Someone phoned to say that Fariñas had been taken to his province in a police car. Soon we were approached by a “security”: a black guy six feet tall who, in order to provoke us, stationed himself very close to us. But his presumed bravery was just a show for his comrades who were watching, because Reinaldo Escobar also went to meet him, and when he passed behind him, I saw the “security’s” cowardly eyes, his six-foot body shrank, he turned to follow Reinaldo with his eyes as if he was afraid of being attacked, something Reinaldo would never do, quite the contrary, because what he did was fake a call for him to overhear, as if he were telling someone that everything was fine.

After that the provocateur also pulled out his phone and informed us we were clowns. I took mine and he heard me and I said there were no problems, that the provocation was sheer monkey business. Then the black guy quickly left, frustrated at not having received the order to beat us and take us by force, which is what he wanted.

After one o’clock in the morning, Vallín and Reinaldo spoke to the Colonel, who said he was the Head of the Station. Vallín said he had twenty-four hours to make the decision to charge the person or not, and to define the offense for which he’d be tried. The official acknowledged that was true, by law, and confirmed that ten o’clock marked the term, and then he would report back what they would do in that case, which they were now studying the decision to make. Vallín and Reinaldo made it clear that it was an agreement, and the Colonel agreed.

The elderly parents of Antonio said as long as we were there they would not leave. Then we got them to agree to let us take them home and come back and meet at ten o’clock. The couple agreed. And so we all went.

At ten o’clock the future of Antonio was decided

When I reached the police station with the attorney Vallín, already there were Antonio’s parents, his partner and some other opponents. Forced to sit in the sun on the sidewalk in front of the station, they would not let us approach, in fact no pedestrians could pass through the place. The whole street was blocked by police cars and policemen. We had to wait twenty yards from the station.

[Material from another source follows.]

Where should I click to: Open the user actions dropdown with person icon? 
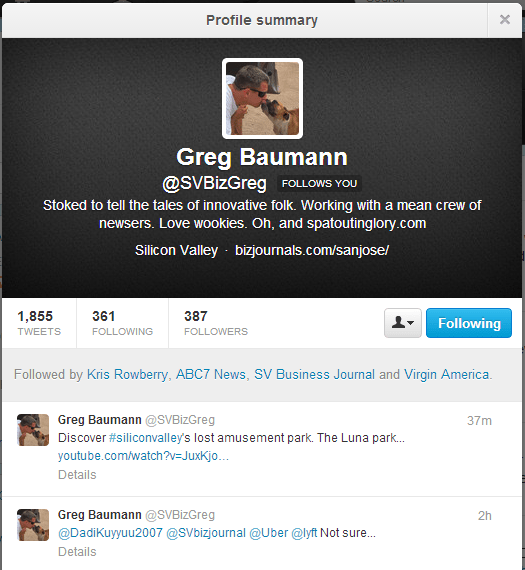[403, 323]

When Yoani and Reinaldo arrived, they hurried their steps to join Antonio’s parents, and police tried to stop them, but they, like experienced athletes of the opposition, managed to dodge them and sit on the wall where the elderly parents were. A police captain said they could not stay there, and Yoani and Reinaldo told them about laws and rights and the police were astonished.

All they could do was exert force, but their order was to avoid confrontation at all times. They were very close to the fateful date of celebration for the defeat of the 26th of July, and they didn’t want to tarnish it, it was bad enough with the mysterious death of Oswaldo Payá.

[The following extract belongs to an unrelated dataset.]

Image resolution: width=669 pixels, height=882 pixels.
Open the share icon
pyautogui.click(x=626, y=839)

Immediately the Colonel came out, it was 10:10 in the morning and he should comply with the agreement. He spoke with the parents and then with Vallín, the decision was he would be released, and then we saw Antonio could out in a patrol car and greet us. The Colonel said that the prisoner would be brought to his house.

When we got to Antonio’s house he already was there and told us the abuses they committed, all the horror that his oppressors made him suffer to force him to give up; we saw his ripped clothes ragged, the bruises and scratches on his body.

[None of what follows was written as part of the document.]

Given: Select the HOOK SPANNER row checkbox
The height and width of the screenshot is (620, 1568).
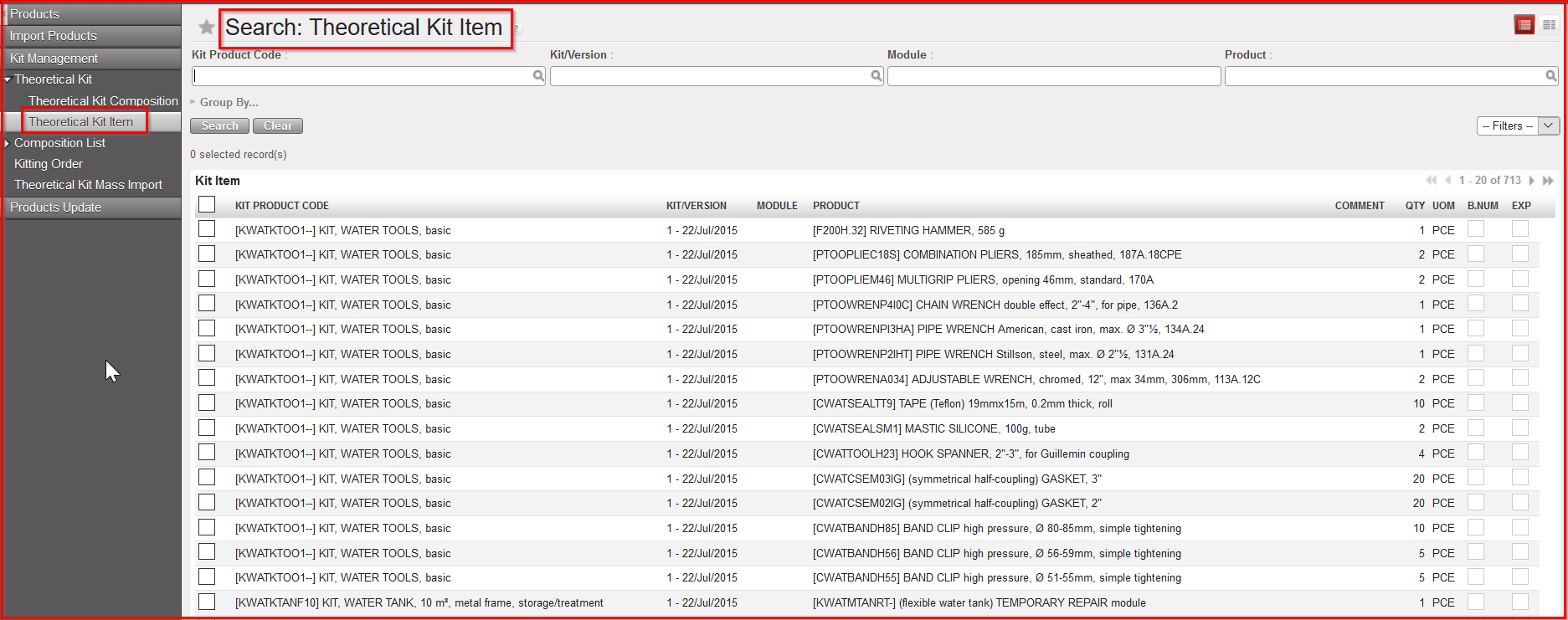Looking at the screenshot, I should pyautogui.click(x=207, y=453).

We all returned to our homes knowing that Antonio, Ailer, Aleaga, Fariñas and the rest of the group were already in theirs, wanting rest, until a new warning alerts us that another injustice has been committed, and we have to once again be present for the freedom of Cuba and our brothers.

Those hours helped us to push the wall of the dictatorship that oppresses us a few inches. We know that the worst part of this difficult struggle is yet to come, that to achieve democracy we will make many sacrifices. But the good thing is that these days we confirm that, despite all the repression of the Castro regime, we worthy Cubans are ready to give ourselves for the ideals that Oswaldo Payá died for.